On the sender I set wal_level like this (on a Mac):

sed -i '' -e '/wal_level/a\
wal_level=logical' ~/local/pgsql/data/postgresql.conf

On Linux I think this would be just:

sed -i '/wal_level/awal_level=logical' ~/local/pgsql/data/postgresql.conf

You can find the SQL for each test in this github repo.

NOTHING

Let’s start with NOTHING. This means there is no information about the old row. If we’re looking for failures, this is nice and simple.
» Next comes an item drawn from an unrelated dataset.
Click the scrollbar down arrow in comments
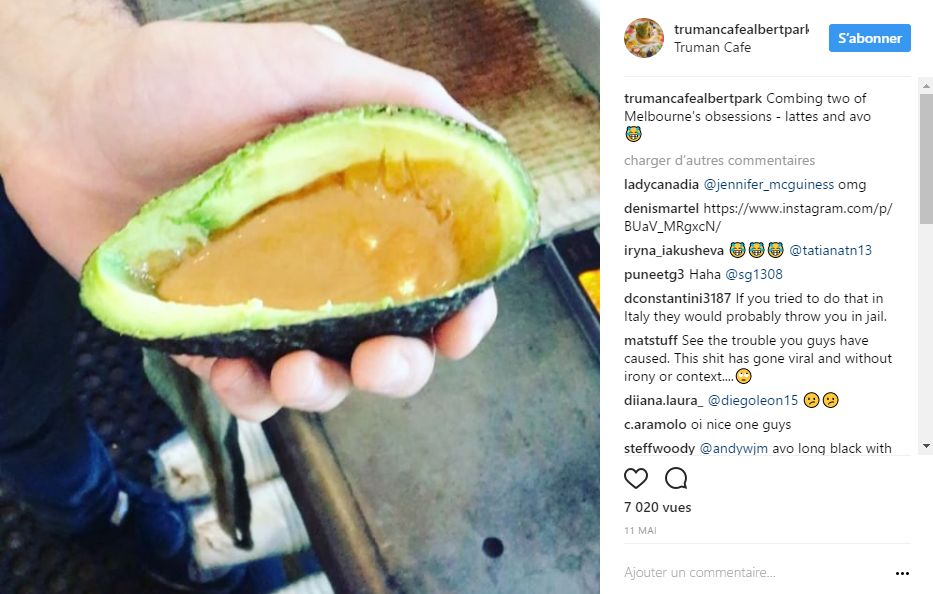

Q1: What happens if you create a publication for it?

This is allowed:

sender=# create table t (a text);
CREATE TABLE
sender=# alter table t replica identity nothing;
ALTER TABLE
sender=# create publication p for table t;
CREATE PUBLICATION

Q2: What happens if you add it to an existing publication?

This is allowed too:

sender=# create table t (a text);
CREATE TABLE
sender=# alter table t replica identity nothing;
ALTER TABLE
sender=# create publication p;
CREATE PUBLICATION
sender=# alter publication p add table t;
ALTER PUBLICATION

Q3: What happens if you create a FOR ALL TABLES publication?

And this is allowed:

sender=# create table t (a text);
CREATE TABLE
sender=# alter table t replica identity nothing;
ALTER TABLE
sender=# create publication p for all tables;
CREATE PUBLICATION

Q4: What happens if you set a table to NOTHING when it already belongs to a publication?

It’s allowed:

sender=# create table t (a text);
CREATE TABLE
sender=# create publication p for table t;
CREATE PUBLICATION
sender=# alter table t replica identity nothing;
ALTER TABLE

Q5: What happens if you set a table to NOTHING when you already have a FOR ALL TABLES publication?

It’s allowed:

sender=# create table t (a text);
CREATE TABLE
sender=# create publication p for all tables;
CREATE PUBLICATION
sender=# alter table t replica identity nothing;
ALTER TABLE

Q6: What happens if you change an insert-only publication to an update publication, and it has a NOTHING table?

It’s allowed:

sender=# create table t (a text);
CREATE TABLE
sender=# alter table t replica identity nothing;
ALTER TABLE
sender=# create publication p for table t with (publish = insert);
CREATE PUBLICATION
sender=# alter publication p set (publish = 'insert,update,delete,truncate');
ALTER PUBLICATION

Q7: What happens if you change an insert-only FOR ALL TABLES publication to an update publication, and the database has a NOTHING table?

It’s allowed:

sender=# create table t (a text);
CREATE TABLE
sender=# alter table t replica identity nothing;
ALTER TABLE
sender=# create publication p for all tables with (publish = insert);
CREATE PUBLICATION
sender=# alter publication p set (publish = 'insert,update,delete,truncate');
ALTER PUBLICATION

Q8: What happens if you update a NOTHING table that is in a publication?

It’s not allowed!

This fails on the publisher side, even if there is no subscription:

sender=# create table t (a text);
CREATE TABLE
sender=# alter table t replica identity nothing;
ALTER TABLE
sender=# create publication p for table t;
CREATE PUBLICATION
sender=# insert into t values ('a');
INSERT 0 1
sender=# update t set a = 'b';
ERROR:  cannot update table "t" because it does not have a replica identity and publishes updates
HINT:  To enable updating the table, set REPLICA IDENTITY using ALTER TABLE.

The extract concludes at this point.